Four little faeries dance in a line
Five little sprites, dance at the same time
One splits and the other skips
Hey diddle diddle, the black oak fiddle
Three little faeries dance in a line….
-Excerpt from the Black Oak Fiddle, a Hylean Children's Song
Twang, twang. Azure eyes flared golden as the skeletal form raised one talon, lancing out a bolt of pure will. Twice the bow was fired, the hunter rolling away on reflex, the faeries scattered in response to this. The hewn throne was enveloped by a brief blaze of golden light, and there was a loud snapping on the throne's back. It crumpled much as might a spine, had the bolt hit something living, rather than the dead altar. The two arrows had landed home, with a double spurt and thunk, the arrows piercing the Moblyn's eyes and landing in the back of its skull. The flesh twitched and the Moblyn skeleton staggered for a moment, lurching to the side.
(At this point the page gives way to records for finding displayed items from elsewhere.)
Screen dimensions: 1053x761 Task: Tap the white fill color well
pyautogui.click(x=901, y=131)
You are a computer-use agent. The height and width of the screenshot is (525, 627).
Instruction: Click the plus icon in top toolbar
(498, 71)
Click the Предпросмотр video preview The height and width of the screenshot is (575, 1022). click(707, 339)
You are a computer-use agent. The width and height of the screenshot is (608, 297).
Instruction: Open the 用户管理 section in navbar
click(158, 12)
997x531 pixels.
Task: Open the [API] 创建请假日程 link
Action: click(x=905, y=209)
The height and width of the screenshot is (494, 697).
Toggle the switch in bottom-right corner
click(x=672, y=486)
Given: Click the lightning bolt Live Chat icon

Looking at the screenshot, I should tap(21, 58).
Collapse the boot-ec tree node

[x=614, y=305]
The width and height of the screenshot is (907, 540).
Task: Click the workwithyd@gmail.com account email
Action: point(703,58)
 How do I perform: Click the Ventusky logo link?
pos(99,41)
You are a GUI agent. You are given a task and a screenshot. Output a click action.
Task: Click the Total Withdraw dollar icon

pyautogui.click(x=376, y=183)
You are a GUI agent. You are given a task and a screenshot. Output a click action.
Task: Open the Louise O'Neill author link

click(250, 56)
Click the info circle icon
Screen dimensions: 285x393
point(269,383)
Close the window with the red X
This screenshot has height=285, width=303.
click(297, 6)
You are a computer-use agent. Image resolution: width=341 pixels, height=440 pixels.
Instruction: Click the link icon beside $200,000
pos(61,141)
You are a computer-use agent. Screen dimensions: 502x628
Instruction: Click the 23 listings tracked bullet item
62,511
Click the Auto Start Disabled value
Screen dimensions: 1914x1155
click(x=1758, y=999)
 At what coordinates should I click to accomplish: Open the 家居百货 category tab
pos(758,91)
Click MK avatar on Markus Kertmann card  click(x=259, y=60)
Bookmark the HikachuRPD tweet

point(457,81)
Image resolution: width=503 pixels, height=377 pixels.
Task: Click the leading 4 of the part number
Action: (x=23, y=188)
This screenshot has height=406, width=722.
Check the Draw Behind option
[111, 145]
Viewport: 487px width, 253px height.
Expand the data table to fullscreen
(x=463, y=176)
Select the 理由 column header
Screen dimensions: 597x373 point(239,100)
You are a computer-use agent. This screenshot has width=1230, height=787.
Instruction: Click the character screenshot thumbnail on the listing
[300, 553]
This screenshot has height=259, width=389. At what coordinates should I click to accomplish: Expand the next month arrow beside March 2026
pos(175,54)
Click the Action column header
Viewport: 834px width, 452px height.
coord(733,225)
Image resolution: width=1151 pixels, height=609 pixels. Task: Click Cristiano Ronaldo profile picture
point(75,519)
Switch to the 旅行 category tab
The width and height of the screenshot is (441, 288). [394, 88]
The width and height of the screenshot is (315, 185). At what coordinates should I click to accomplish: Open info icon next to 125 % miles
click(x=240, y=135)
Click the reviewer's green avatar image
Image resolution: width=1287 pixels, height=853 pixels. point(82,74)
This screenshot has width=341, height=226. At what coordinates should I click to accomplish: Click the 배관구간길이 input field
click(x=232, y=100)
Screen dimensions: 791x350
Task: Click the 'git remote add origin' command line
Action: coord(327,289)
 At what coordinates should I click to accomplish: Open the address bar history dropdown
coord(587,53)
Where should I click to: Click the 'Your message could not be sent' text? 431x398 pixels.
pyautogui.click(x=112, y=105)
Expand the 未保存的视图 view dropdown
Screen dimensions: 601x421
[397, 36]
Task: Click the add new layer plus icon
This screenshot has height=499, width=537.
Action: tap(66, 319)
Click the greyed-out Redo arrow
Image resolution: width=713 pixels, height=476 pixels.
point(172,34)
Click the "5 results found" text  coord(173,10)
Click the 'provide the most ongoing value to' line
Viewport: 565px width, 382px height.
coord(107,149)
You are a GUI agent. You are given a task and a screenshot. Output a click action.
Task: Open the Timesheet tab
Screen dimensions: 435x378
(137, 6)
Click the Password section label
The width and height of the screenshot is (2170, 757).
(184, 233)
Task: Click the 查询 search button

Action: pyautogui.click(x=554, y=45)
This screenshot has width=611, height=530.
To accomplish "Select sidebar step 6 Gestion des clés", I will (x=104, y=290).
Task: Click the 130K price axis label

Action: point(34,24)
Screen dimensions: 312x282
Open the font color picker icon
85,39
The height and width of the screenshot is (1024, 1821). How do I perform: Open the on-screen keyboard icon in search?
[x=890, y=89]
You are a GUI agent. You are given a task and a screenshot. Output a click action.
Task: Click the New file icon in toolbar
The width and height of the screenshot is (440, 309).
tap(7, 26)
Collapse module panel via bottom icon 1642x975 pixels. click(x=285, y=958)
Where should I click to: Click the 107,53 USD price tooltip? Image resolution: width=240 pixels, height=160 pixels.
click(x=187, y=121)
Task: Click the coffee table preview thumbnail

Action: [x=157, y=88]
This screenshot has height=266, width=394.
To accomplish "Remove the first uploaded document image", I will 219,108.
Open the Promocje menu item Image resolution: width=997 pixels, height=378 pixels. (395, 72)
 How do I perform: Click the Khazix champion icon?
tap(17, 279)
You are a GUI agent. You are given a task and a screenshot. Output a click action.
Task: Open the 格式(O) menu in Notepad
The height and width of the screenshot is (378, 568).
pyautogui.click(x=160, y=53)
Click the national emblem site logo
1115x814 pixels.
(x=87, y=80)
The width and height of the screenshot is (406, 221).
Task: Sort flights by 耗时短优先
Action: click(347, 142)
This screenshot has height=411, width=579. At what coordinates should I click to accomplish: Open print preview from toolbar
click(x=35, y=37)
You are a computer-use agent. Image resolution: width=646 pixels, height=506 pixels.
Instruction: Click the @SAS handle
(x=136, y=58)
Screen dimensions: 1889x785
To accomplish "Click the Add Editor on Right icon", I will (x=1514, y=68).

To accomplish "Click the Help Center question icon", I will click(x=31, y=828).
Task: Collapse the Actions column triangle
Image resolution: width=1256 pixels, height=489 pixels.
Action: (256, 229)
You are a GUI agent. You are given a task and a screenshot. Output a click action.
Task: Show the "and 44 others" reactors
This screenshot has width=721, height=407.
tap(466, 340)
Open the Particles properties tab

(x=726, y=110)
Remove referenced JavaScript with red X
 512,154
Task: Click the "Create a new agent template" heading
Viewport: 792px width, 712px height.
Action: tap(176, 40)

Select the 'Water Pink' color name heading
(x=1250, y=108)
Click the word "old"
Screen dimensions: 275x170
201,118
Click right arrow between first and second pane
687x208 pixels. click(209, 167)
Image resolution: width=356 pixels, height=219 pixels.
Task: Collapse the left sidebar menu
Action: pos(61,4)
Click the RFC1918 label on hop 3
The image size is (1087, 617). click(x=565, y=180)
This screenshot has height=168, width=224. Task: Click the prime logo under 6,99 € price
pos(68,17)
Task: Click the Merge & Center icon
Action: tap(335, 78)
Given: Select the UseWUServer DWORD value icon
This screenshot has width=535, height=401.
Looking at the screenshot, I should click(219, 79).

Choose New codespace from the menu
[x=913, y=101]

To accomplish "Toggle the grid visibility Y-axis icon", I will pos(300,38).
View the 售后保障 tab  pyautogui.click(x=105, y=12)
"Got 'im!" Pulsed Tatl, cheering for the green cloaked hunter. "No…" Rattled Navi, seeing further, noting that even as the hunter put away his bow, he drew his sword instead. "No?" Fussed Tatl, buzzing around the Cathedral ceiling and staring at the Moblyn. It was standing up again. The arrows went harmlessly right through the azure balls of light, piercing the Moblyn's real eyes and into its head. The eye lights flared to violet for a moment, flames of light licking at the arrows, first blackening them, then dusting them away into the air, aught but ash. Violet witch lights pulsed and quavered in the Moblyn's eye sockets, as the body's flesh sagged on the elongated skeletal frame.
"Mercy at best, the body is still possessed, maybe the true Moblyn is dead now." Explained Navi, to which Tatl turned away, seeming to dismiss the allegation, intent upon the skeletal Moblyn, whom ignored the nattering of the faeries this time, seeming far more interested in the hunter, raising a talon again and its eyes flashing golden several times more. The figure in green was already in motion, dancing and darting around the Cathedral ruins, off a wall and then rolling down and low, each time some point of architecture in the hero's wake, and just a second or two behind fractured and splintered under a halo of golden light.
It was a circuitous rout, entirely confusing in its roundabout fashion, but regardless of how much the skeletal figure tried to will the hero to falter or die, the hunter was still gaining ground. Boom. Boom. Boom. Again, and again there was the flash of golden light and some piece of the altar chamber was further ruined. "Enough!" Rasped the skeletal Moblyn, just as the hunter was about to get in close enough to slash at the revenant. There was the brightest flare of golden light yet; erupting out of the center of the skeletal Moblyn, and then it was followed by an ominous structural groaning. The revenant sneered at the hunter defiantly, raising a talon to block, even as the twilight blue steel severed the skeletal arm. Then it happened, the remnants of the Cathedral roof collapsed.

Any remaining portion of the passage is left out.